Expression of connective tissue growth factor and low density lipoprotein receptor related protein induced by transforming growth factor beta 1 in human pulmonary fibroblasts-1

OBJECTIVE: To investigate the tendency and correlation between connective tissue growth factor (CTGF) and low density lipoprotein receptor-related protein (LRP) in human pulmonary fibroblasts-1 (HPF-1) induced by transforming growth factor beta1 (TGF-beta1) at different times. METHODS: After the HPF-1 cells were stimulated with TGF-beta1 (5 microg/L) at different times (0 h, 3 h, 6 h,12 h and 24 h),CTGF and LRP mRNA expressions were analyzed by RT-PCR. The same preparation steps of cell culture were repeated, then, the protein expressions were determined by Western Blot, co-immunoprecipitation Western Blot and immunocytochemistry. RESULTS: The expressions of CTGF and LRP mRNA had similar tendency, and LRP (224.87 +/- 7.00) correlated with CTGF (131.53 +/- 2.86) positively (r = 0.8402, P < 0.05). Furthermore, the protein expression levels had significant difference between 0 h (190.85 +/- 2.86) and 3 h (222.45 +/- 3.66) groups (F = 18.06, P < 0.01),and by immunoprecipitation, it was discovered that the quantity of CTGF bounded to LRP changes, which was similar to the result of LRP western blot.
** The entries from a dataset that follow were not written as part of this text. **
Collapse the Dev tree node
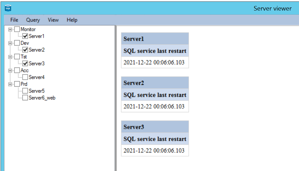Screen dimensions: 299x171 (x=10, y=43)
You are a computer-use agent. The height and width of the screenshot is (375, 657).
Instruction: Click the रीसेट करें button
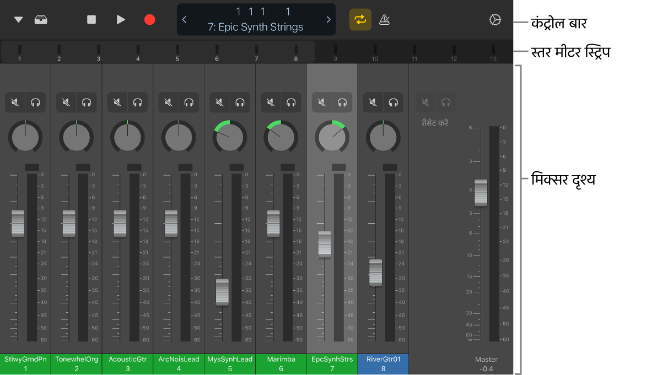click(x=434, y=123)
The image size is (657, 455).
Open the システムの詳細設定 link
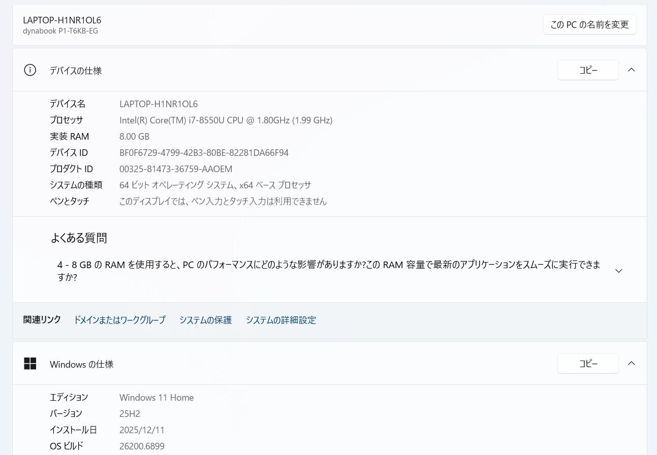(280, 320)
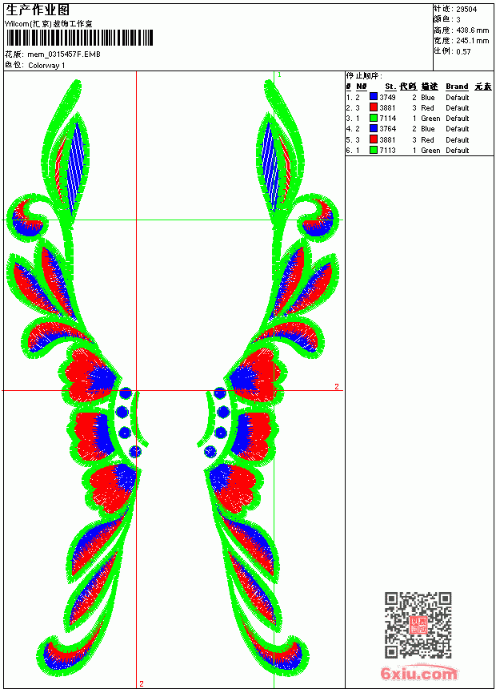Choose the green swatch beside stitch count 7113

click(374, 150)
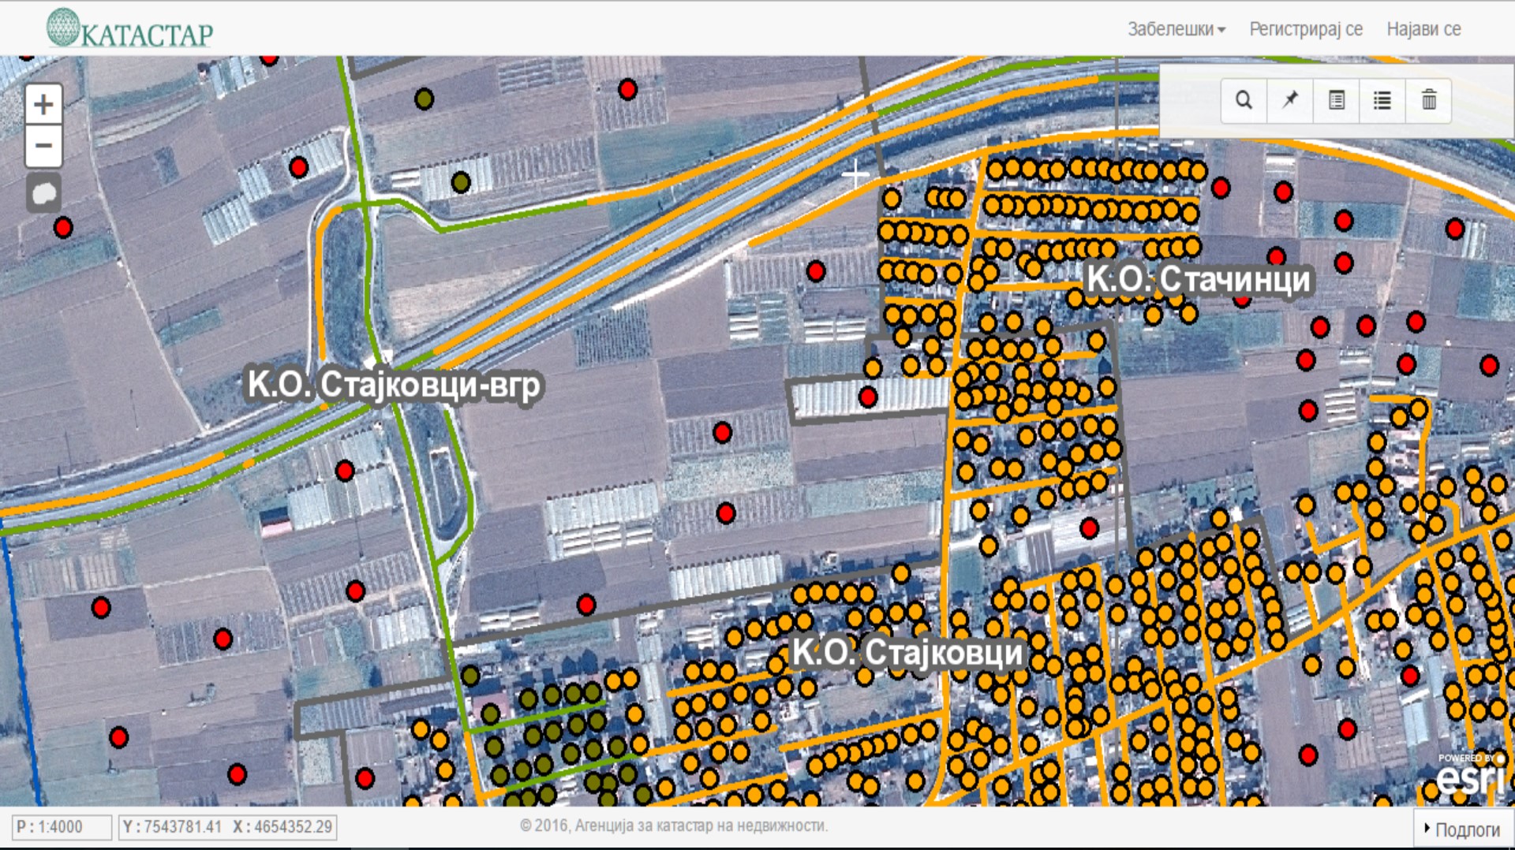
Task: Select the pushpin marker tool
Action: 1290,100
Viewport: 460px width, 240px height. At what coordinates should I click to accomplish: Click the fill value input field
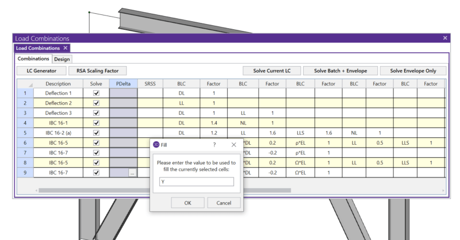[197, 182]
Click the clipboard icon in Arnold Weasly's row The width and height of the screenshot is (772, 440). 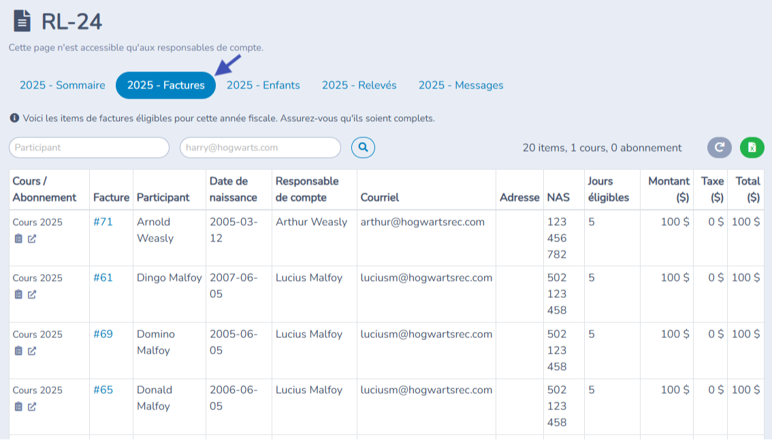pos(18,239)
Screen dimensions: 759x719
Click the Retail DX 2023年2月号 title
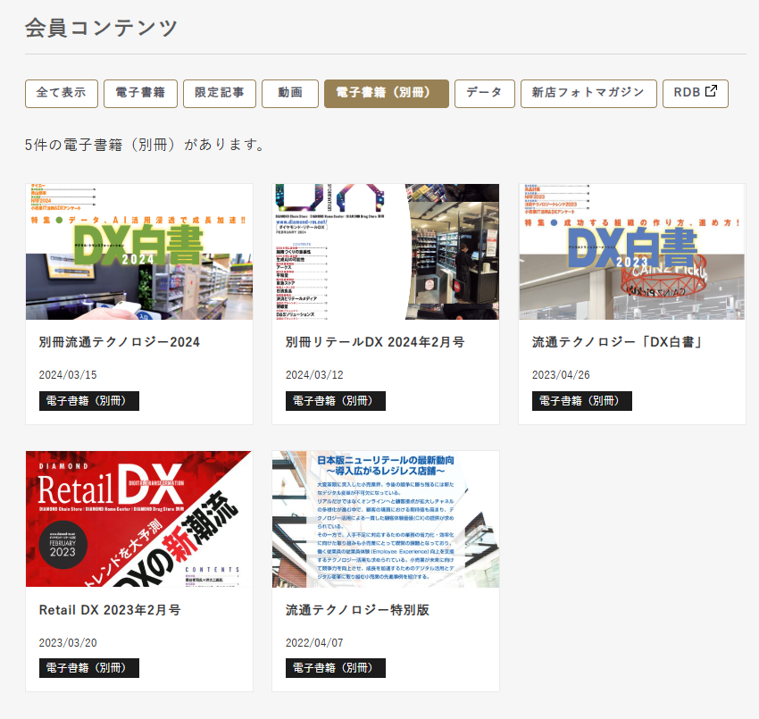110,610
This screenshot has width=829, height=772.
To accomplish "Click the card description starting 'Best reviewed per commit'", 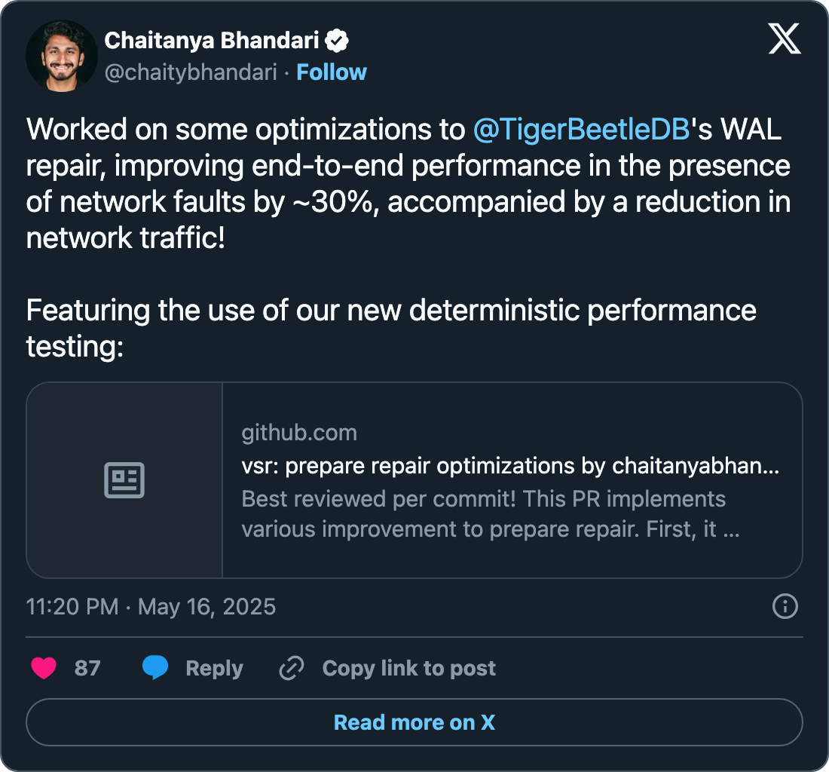I will pyautogui.click(x=490, y=514).
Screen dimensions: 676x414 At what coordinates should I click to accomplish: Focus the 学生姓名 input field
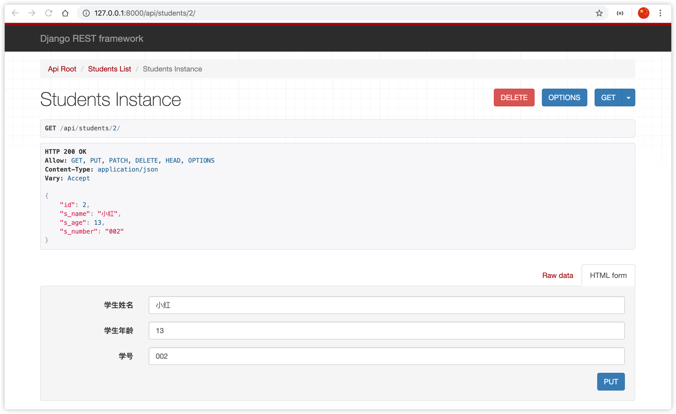[x=387, y=305]
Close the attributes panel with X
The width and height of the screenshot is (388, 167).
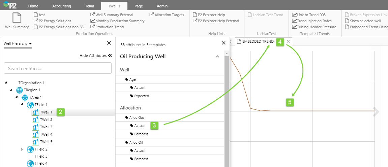[x=223, y=43]
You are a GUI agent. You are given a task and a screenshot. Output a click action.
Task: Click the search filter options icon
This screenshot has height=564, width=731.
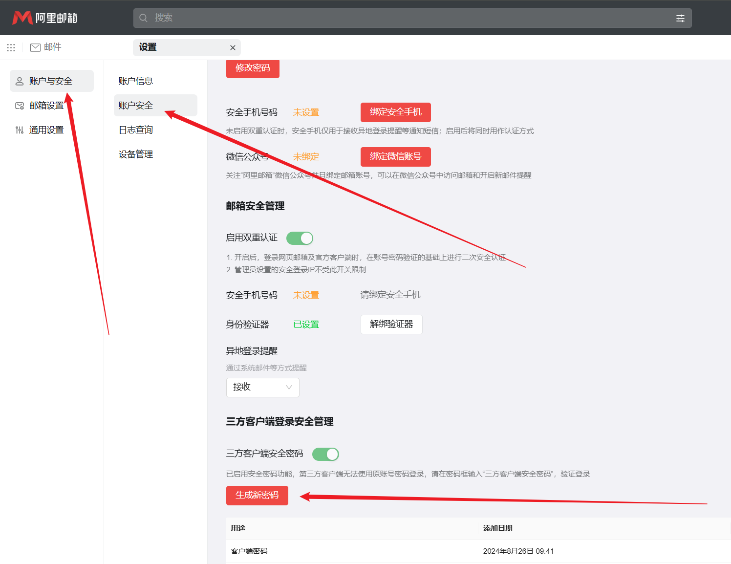(680, 18)
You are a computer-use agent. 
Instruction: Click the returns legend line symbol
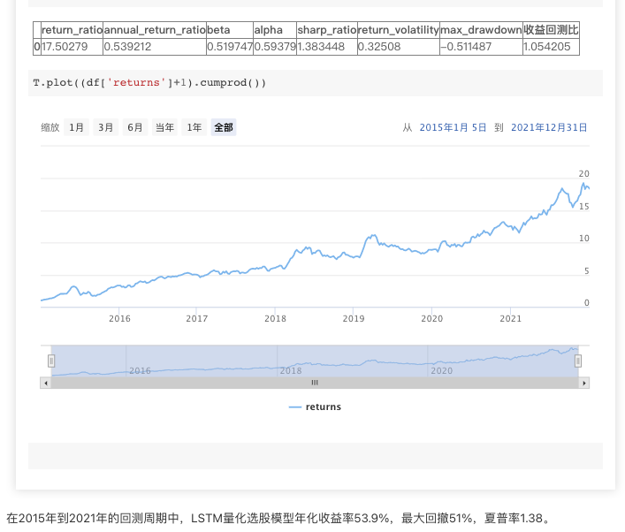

The analysis of immunocytochemistry disclosed the like results as well (3 h: 88.66 +/- 15.72, 0 h: 27.56 +/- 6.72, F = 244.36, P < 0.01). CONCLUSION: The expression of LRP coincides with that of CTGF at the same stimulated time point of TGF-beta1.It suggests that LRP may be involved in the biological process of CTGF. And further research about LRP may provide a new direction to pulmonary fibrosis therapy.